Kraja Iv, Bing Renjie, Hiwatashi Nao, Rousseau Bernard, Nalband Danielle, Kirshenbaum Kent, Branski Ryan C
NYU Voice Center, Department of Otolaryngology-Head and Neck Surgery, New York University School of Medicine, New York, New York, U.S.A.
Bill Wilkerson Center for Otolaryngology and Communication Sciences, Department of Otolaryngology, Hearing and Speech Sciences, and Mechanical Engineering, Vanderbilt University Medical Center, Nashville, Tennessee, U.S.A.
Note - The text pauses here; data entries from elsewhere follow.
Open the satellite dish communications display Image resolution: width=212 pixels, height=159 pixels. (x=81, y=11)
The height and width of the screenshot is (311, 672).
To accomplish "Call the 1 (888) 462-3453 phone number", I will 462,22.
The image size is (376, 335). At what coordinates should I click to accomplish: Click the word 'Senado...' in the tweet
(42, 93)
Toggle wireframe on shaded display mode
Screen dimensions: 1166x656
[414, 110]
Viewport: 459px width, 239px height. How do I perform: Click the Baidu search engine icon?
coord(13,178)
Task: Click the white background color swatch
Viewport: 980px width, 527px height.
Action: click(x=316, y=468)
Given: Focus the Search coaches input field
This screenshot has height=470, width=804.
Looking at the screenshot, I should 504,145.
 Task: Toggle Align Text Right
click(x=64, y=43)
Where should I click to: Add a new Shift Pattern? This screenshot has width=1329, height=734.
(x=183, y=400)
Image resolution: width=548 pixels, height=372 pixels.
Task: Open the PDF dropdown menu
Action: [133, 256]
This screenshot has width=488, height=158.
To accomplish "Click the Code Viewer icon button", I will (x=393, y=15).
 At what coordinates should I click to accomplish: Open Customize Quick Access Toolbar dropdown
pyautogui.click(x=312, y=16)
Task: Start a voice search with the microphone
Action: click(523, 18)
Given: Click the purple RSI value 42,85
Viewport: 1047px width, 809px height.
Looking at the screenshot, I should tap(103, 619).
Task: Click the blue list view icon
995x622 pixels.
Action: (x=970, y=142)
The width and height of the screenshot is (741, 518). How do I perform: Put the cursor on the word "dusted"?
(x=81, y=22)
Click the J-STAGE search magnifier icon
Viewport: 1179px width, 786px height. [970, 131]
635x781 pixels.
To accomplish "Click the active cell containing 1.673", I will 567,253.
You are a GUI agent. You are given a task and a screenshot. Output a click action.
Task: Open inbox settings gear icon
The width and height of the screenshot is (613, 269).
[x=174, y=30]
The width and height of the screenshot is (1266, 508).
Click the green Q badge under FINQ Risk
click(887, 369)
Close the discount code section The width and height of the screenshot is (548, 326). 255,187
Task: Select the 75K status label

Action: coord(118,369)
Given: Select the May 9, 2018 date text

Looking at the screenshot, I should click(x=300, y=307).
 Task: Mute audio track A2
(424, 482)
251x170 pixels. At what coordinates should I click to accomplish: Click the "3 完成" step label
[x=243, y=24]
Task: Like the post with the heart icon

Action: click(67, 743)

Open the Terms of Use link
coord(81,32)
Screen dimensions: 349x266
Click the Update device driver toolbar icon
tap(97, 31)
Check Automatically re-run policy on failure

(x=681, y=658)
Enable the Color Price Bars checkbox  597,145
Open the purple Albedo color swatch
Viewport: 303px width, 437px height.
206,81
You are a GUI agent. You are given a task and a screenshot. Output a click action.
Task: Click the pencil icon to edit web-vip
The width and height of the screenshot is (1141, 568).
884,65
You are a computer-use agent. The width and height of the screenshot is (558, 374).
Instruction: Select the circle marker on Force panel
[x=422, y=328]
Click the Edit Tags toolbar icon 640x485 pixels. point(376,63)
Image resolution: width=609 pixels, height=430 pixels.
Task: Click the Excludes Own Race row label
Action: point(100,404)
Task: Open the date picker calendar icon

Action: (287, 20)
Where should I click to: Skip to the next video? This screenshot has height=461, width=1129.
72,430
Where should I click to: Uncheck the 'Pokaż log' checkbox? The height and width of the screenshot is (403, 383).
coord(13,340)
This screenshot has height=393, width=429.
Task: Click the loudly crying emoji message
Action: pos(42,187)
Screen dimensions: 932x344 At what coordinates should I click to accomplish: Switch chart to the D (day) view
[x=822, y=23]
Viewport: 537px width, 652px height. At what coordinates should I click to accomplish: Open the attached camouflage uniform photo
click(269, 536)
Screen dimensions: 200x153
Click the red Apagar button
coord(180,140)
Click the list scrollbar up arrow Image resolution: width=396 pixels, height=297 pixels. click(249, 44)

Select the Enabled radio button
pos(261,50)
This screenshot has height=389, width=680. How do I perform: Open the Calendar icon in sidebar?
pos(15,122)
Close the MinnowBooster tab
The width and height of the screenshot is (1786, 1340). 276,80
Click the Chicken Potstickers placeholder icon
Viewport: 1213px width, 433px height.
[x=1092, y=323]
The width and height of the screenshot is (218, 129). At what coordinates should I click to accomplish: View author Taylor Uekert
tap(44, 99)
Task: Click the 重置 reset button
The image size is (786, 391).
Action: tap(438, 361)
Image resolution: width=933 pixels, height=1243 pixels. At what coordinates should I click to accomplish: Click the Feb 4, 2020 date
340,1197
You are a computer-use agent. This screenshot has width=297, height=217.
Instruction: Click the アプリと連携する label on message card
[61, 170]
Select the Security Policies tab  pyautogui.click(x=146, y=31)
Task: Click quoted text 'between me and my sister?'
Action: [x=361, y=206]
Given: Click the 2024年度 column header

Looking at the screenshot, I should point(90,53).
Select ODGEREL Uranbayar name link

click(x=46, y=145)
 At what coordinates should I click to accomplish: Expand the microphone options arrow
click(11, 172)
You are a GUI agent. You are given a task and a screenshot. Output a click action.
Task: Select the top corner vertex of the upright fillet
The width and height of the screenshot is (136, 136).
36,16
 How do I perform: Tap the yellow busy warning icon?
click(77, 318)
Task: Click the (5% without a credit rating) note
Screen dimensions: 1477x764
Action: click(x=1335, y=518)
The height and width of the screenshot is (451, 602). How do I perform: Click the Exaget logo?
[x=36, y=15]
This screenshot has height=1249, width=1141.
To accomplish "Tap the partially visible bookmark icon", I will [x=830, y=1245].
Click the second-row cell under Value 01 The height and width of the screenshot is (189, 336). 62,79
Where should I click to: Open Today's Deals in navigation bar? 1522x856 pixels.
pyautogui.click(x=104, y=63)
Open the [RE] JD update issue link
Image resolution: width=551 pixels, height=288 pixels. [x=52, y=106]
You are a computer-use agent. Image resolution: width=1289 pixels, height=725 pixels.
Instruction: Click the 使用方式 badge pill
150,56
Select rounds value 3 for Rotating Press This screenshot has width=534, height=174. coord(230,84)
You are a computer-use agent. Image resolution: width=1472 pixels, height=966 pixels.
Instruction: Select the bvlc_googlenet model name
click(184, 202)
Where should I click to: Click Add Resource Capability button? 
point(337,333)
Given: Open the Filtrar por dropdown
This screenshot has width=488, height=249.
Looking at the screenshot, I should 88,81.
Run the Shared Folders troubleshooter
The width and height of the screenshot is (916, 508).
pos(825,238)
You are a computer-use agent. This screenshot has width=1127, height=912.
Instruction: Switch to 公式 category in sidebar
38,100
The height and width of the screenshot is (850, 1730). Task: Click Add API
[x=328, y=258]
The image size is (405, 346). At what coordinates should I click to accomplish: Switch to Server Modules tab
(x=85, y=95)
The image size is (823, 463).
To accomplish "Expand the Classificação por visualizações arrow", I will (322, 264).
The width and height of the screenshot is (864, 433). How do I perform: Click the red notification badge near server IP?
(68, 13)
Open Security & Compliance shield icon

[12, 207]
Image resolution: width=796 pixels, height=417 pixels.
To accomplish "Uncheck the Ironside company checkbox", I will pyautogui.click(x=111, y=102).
Laryngoscope. 2017 Jul;127(7):E231-E237. doi: 10.1002/lary.26432. Epub 2016 Dec 20.
An obstacle to clinical use of RNA-based gene suppression is instability and inefficiency of current delivery modalities. Nanoparticle delivery likely holds great promise, but the kinetics and transfection conditions must be optimized prior to in vivo utility. We investigated a RNA nanoparticle complex incorporating a lipitoid transfection reagent in comparison to a commercially available reagent.
In vitro.
We investigated which variables influence transfection efficiency of lipitoid oligomers and a commercially available reagent across species, in vitro. These variables included duration, dose, and number of administrations, as well as serum and media conditions. The target gene was Smad3, a signaling protein in the transforming growth factor-β cascade implicated in fibroplasia in the vocal folds and other tissues.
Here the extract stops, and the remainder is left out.